- Opening Delimiter -

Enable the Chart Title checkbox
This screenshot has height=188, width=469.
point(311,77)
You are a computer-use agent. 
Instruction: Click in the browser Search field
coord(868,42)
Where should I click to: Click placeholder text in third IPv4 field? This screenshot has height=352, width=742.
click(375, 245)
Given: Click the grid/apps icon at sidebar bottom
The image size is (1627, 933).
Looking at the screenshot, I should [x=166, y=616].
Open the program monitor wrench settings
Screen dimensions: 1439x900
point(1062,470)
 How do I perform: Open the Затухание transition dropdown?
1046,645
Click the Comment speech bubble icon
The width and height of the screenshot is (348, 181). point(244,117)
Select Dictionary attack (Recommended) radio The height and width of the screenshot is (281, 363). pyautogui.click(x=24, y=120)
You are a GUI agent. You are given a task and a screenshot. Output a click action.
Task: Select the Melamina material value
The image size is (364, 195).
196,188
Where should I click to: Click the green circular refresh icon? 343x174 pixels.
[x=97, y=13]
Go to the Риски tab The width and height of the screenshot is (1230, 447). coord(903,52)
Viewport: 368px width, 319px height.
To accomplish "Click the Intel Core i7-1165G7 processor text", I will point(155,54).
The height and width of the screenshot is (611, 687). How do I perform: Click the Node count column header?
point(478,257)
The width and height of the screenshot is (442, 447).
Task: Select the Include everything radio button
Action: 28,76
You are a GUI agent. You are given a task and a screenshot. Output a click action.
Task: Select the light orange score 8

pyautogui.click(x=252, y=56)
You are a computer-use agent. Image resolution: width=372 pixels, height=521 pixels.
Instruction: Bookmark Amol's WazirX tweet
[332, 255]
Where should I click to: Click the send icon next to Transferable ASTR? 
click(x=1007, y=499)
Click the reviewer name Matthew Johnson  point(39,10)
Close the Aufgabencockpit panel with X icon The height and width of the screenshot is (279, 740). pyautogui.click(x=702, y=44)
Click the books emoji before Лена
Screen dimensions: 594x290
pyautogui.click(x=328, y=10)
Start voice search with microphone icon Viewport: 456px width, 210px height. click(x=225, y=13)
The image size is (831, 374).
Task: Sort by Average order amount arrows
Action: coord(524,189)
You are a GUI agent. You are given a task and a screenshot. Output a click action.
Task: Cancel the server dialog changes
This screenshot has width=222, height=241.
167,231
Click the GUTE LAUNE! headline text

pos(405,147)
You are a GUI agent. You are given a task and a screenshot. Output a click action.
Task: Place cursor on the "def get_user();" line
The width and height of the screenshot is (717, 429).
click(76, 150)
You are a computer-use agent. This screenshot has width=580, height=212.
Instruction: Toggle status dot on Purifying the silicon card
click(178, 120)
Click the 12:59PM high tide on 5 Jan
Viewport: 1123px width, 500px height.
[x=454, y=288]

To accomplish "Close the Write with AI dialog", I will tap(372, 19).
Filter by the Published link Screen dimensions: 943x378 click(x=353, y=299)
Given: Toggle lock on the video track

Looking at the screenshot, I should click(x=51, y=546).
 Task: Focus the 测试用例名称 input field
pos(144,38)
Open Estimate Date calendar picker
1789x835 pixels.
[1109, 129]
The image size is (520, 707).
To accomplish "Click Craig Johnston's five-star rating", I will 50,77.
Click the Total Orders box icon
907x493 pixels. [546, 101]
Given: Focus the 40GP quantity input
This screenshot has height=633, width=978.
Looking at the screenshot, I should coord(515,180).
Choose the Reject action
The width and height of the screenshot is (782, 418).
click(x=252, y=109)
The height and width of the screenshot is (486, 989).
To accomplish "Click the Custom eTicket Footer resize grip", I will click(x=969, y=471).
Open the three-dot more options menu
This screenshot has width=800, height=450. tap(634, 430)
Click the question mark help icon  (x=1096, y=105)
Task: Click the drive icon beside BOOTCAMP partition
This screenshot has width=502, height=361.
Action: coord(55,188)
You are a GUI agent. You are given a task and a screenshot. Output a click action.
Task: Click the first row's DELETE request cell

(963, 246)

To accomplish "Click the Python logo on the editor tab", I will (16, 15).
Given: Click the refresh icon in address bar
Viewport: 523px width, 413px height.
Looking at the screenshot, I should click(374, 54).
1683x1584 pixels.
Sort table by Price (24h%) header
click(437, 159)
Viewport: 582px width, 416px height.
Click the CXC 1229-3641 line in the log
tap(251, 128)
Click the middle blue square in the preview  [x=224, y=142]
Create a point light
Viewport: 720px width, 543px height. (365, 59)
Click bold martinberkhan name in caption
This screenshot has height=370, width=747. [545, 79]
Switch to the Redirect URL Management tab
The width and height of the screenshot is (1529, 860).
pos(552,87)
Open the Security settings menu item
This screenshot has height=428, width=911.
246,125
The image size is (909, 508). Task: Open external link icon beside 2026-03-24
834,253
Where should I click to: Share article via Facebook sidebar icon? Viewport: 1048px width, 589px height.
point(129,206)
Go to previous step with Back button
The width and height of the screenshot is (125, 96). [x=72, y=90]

- Closing Delimiter -

- [What you will do] Scan the lines above for "dialog" and state how many match, nothing more.

- [Exercise answer] 2